Nonsuppressible viremia (NSV) on antiretroviral therapy (ART) has been shown to originate from infected T-cell clones rather than viral replication. The variation and longitudinal persistence of NSV have not been well defined. To address this knowledge gap, we enrolled a longitudinal cohort of persons with NSV on stable ART.

Methods:

We enrolled individuals living with HIV into a longitudinal ACTG cohort study of NSV who met the following inclusion criteria: At least 2 HIV-1 RNA values ≥20 and ≤1500 copies (c)/mL within 24 months prior to entry, at least 1 documented HIV-1 RNA value ≥20 and ≤1500 c/mL within 12 months prior to entry and on uninterrupted ART for at least 12 months. Persistence of NSV was categorized into three groups among those without ART changes or interruptions using RNAs at week 0 (entry), week 24, 48 (all 3 required): 1) all RNAs <40 c/mL, 2) mix of RNAs <40 and ≥40 c/mL, and 3) all RNAs ≥40 c/mL. Analyses of participant characteristics at study entry compared the 3 groups by age, sex, gender, pre-ART plasma HIV-1 RNA (log10 c/mL), pre-ART and entry CD4+ T-cell count (cells/mm3), entry CD8+ T-cell count (cells/mm3), entry CD4:CD8 ratio, years on ART at entry, and the proportion of RNAs ≥40 c/mL during 24 months on ART prior to entry

Results:

22 participants were analyzed: 1 (5%) female; median age 58 (range 24-75); median years on ART 9.5 (range, 2.9-26.8).

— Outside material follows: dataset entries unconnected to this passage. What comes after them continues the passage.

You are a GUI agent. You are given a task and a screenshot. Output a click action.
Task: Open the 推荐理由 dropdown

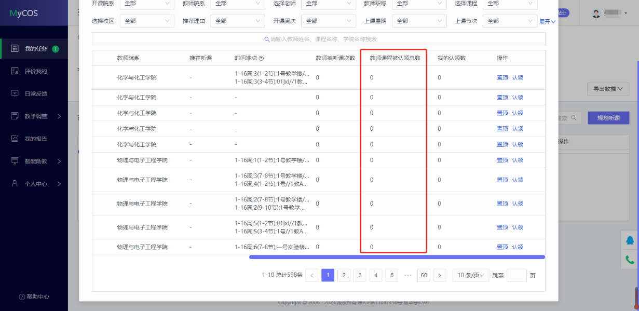[238, 21]
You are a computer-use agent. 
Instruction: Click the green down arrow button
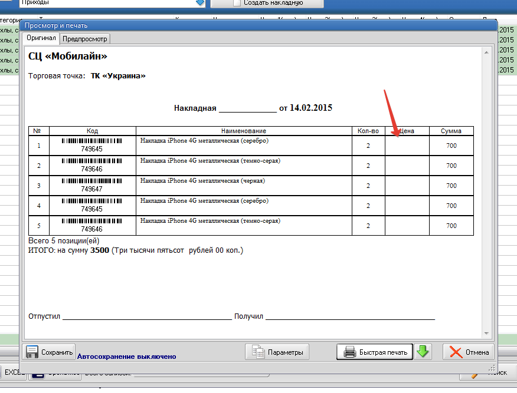(423, 352)
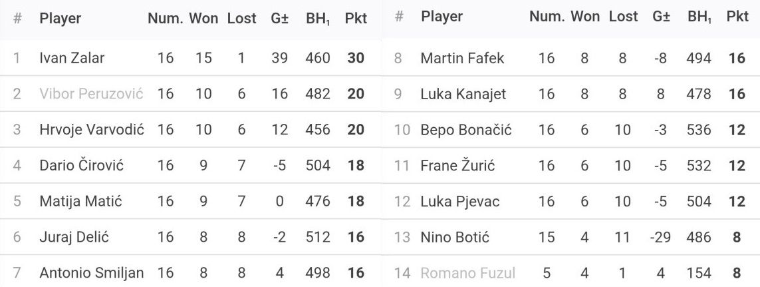Open Nino Botić player link
The height and width of the screenshot is (287, 760).
tap(455, 238)
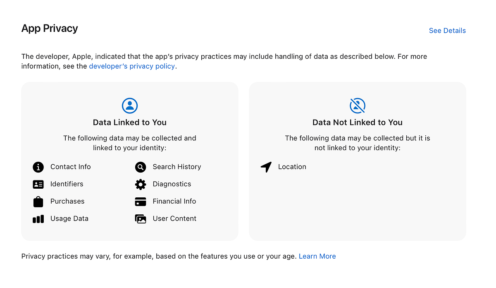Open the developer's privacy policy link

pos(132,66)
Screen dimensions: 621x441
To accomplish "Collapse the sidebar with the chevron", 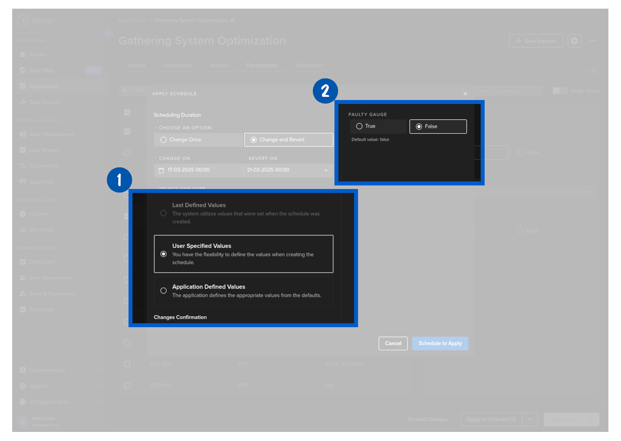I will point(108,33).
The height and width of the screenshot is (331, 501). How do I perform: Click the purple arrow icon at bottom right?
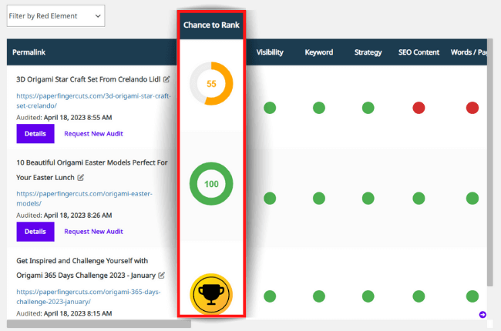483,314
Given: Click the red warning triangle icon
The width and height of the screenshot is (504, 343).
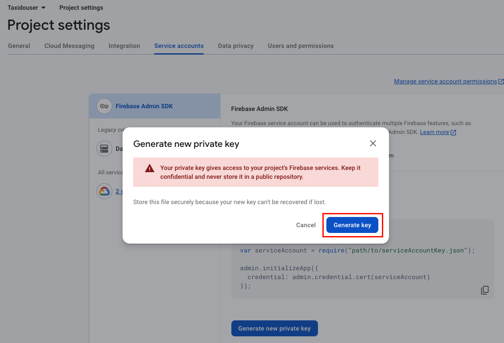Looking at the screenshot, I should [x=149, y=168].
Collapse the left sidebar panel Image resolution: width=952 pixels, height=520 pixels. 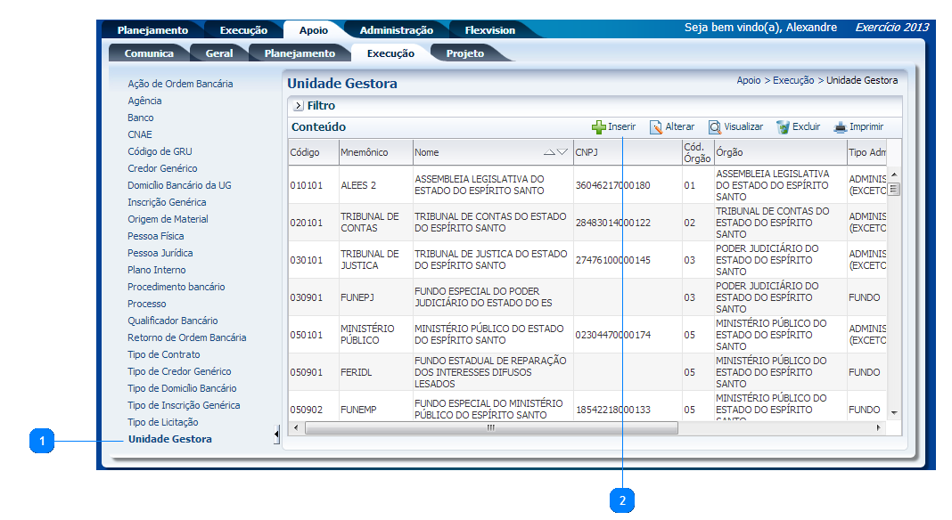[276, 435]
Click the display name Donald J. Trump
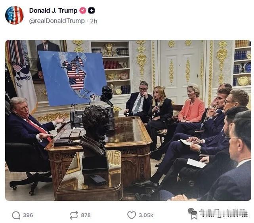The image size is (254, 223). (53, 11)
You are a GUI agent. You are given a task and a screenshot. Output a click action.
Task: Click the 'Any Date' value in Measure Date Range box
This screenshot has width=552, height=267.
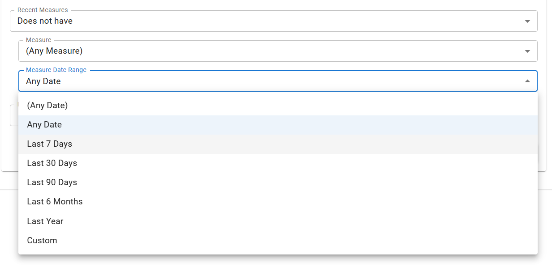click(43, 81)
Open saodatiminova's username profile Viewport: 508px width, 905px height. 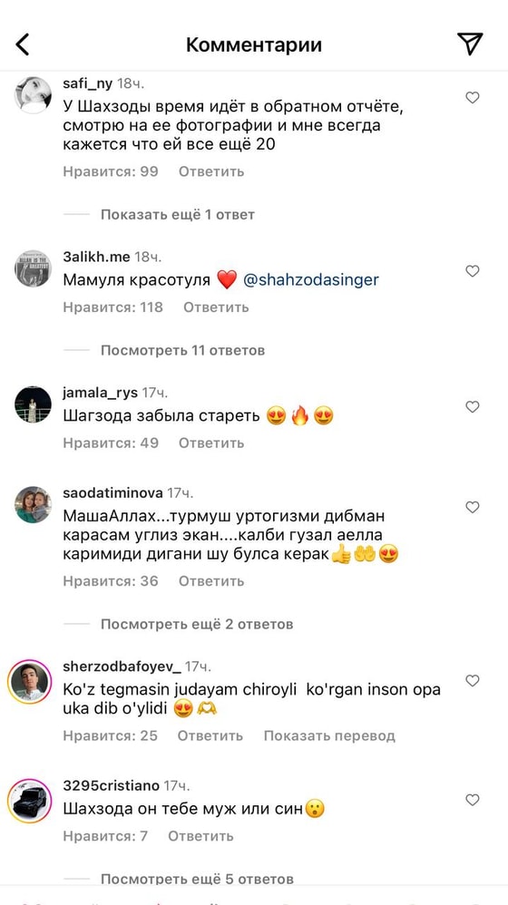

The reported pre-study duration of NSV ranged to 10+ years. At week 48, 8 of 22 (36%) still had quantifiable viremia (≥40 c/mL). Only 3 (14%) participants had RNA ≥40 c/mL at weeks 0, 24 and 48; 10 (45%) had RNA <40 c/mL at all three weeks and 9 (41%) had mix of <40 and ≥40 c/mL. The median pre-ART CD4 T-cell count for groups 1, 2 and 3 were 98, 121 and 164 cells/mm3, respectively. The only factor significantly associated with persistence of NSV ≥40 c/mL was the proportion of plasma HIV RNA measurements that were ≥40 c/mL during the 24 months on ART prior to entry (p=0.001, Kruskal-Wallis Test) (Figure).

Conclusions:

NSV was dynamic and consistently ≥40 c/mL at 0-48 weeks in only 14% of participants. Persistence of NSV over 48 weeks was only associated with the proportion of RNAs ≥40 c/mL prior to entry. These results are consistent with variable persistence of clones producing virus with the minority being stable, and the majority declining in size and/or producing less virus.